--- START ---

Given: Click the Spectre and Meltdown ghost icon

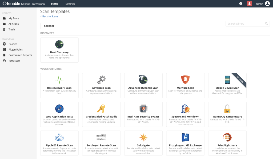Looking at the screenshot, I should pyautogui.click(x=185, y=109).
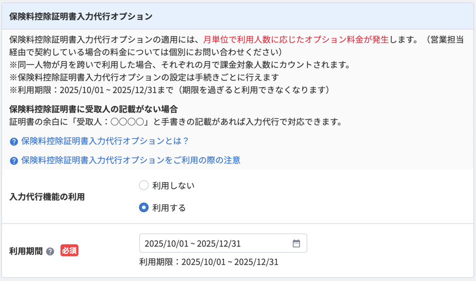This screenshot has width=476, height=281.
Task: Open the オプションをご利用の際の注意 link
Action: pyautogui.click(x=131, y=160)

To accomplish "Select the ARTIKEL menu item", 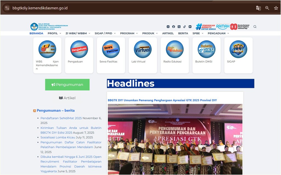I will (168, 33).
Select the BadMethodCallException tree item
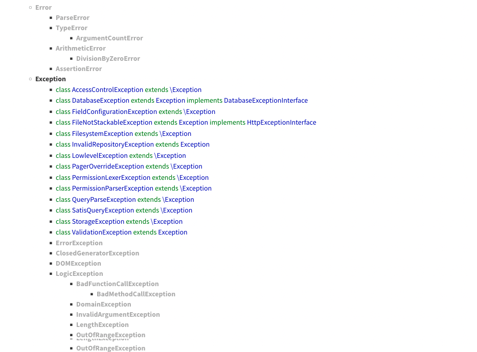477x352 pixels. tap(135, 294)
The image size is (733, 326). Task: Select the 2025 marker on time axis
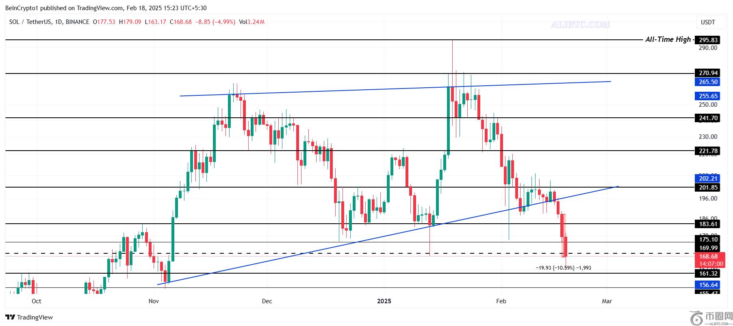pos(384,301)

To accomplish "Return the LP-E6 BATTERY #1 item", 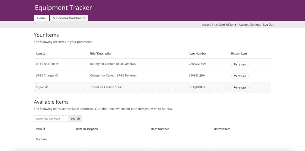I will coord(240,64).
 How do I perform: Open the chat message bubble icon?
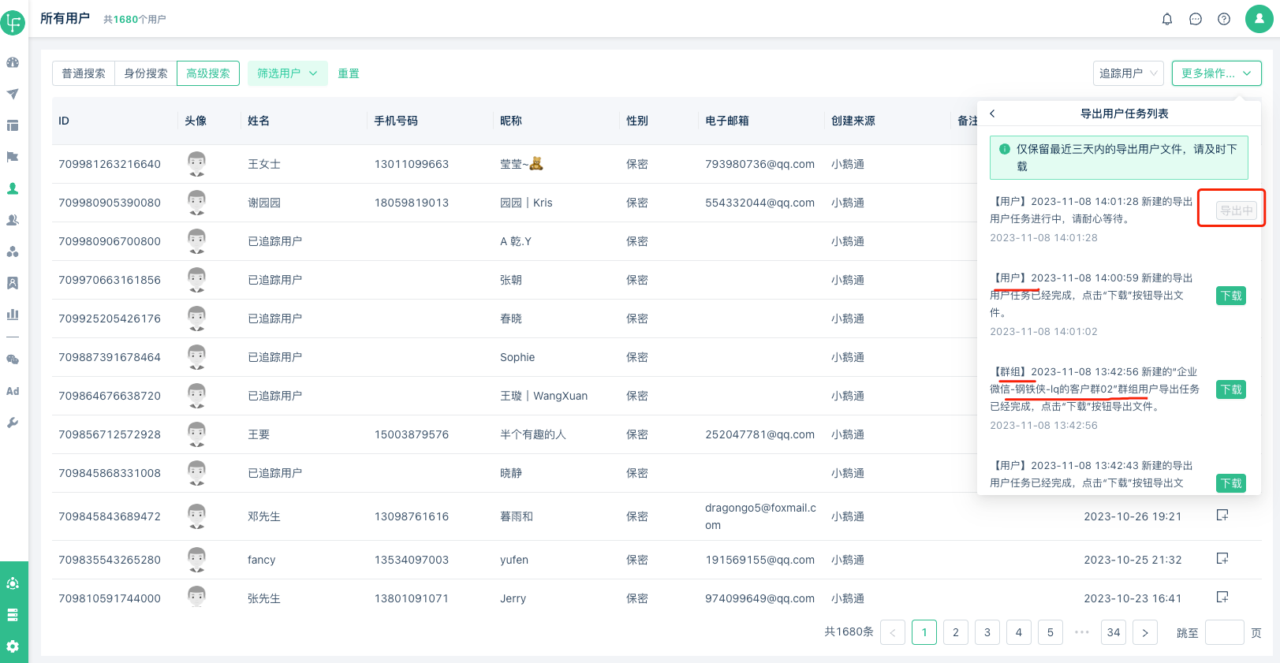1196,19
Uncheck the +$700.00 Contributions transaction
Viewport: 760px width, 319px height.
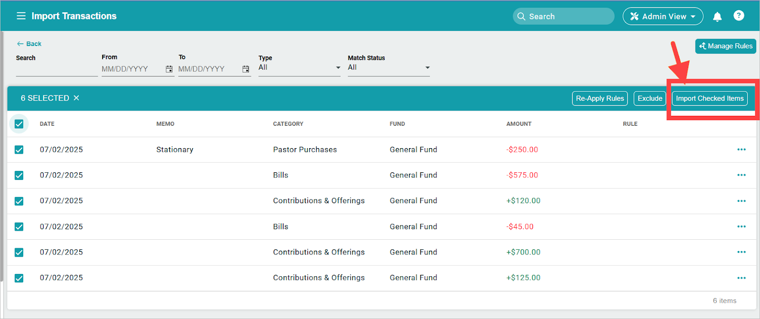[x=19, y=253]
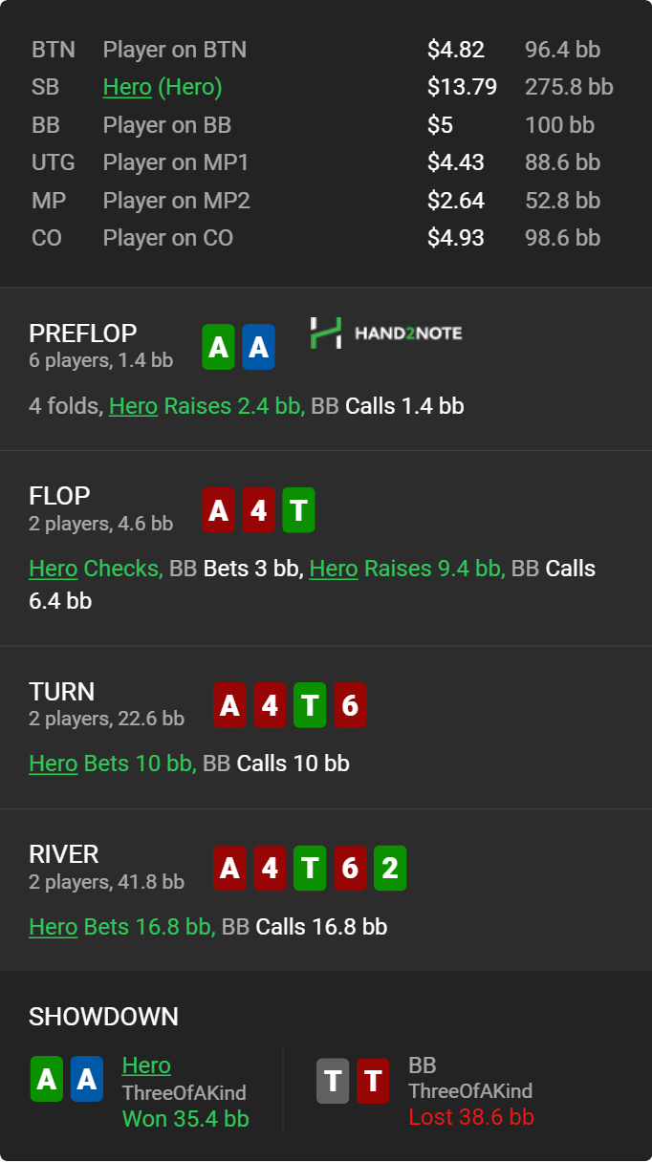Click Hero link in preflop action line
The height and width of the screenshot is (1162, 652).
pyautogui.click(x=133, y=406)
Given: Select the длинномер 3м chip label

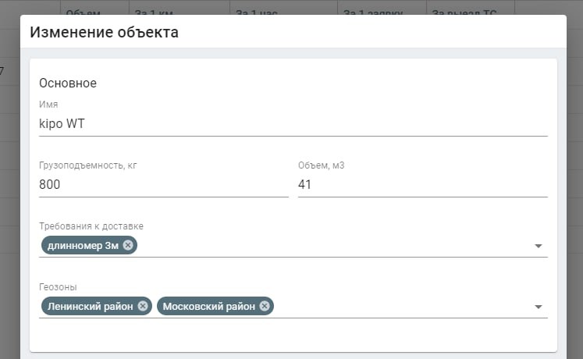Looking at the screenshot, I should [83, 245].
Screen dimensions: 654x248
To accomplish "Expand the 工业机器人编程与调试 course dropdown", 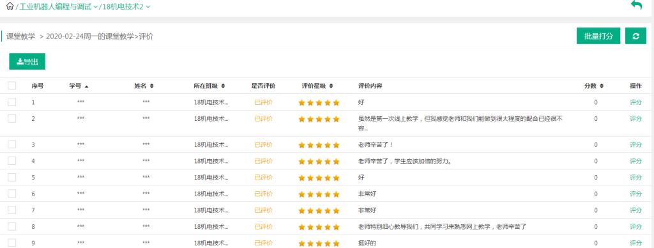I will coord(58,7).
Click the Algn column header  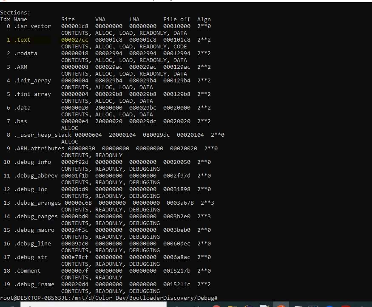(x=204, y=20)
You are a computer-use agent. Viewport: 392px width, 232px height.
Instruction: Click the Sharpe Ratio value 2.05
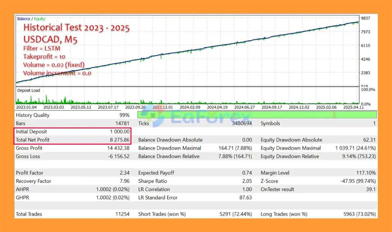(247, 181)
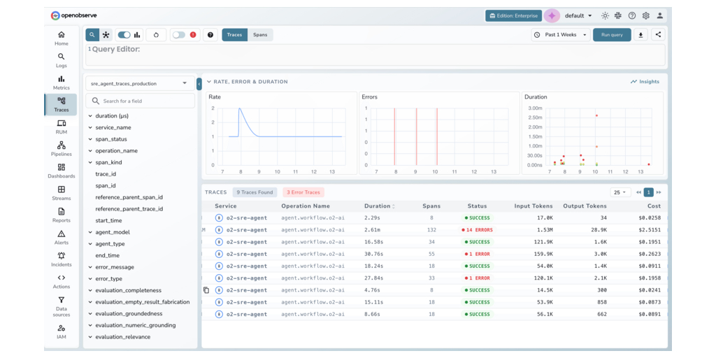Image resolution: width=716 pixels, height=358 pixels.
Task: Open the AI assistant sparkle icon
Action: click(x=552, y=15)
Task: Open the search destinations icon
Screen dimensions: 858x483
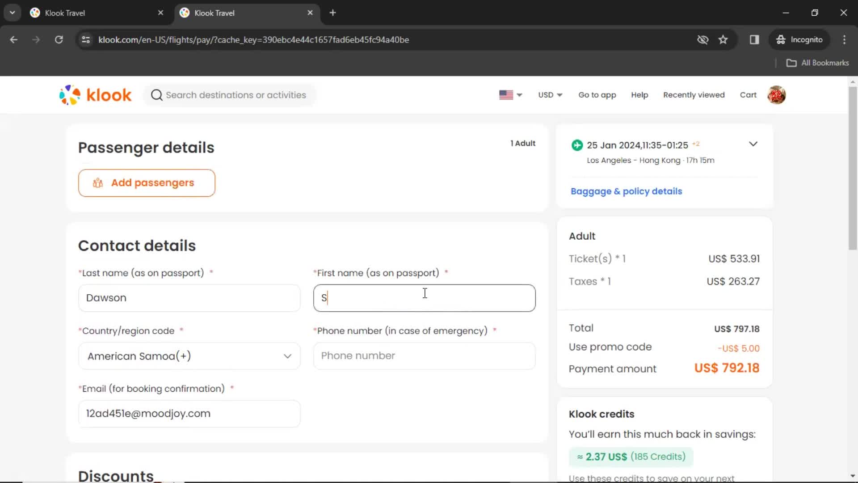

--- END ---

Return the lines exactly, from the one containing "Task: Open the search destinations icon" through the last line above, including both ends and excluding every picture.

#### [EXPECTED ANSWER]
Task: Open the search destinations icon
Screen dimensions: 858x483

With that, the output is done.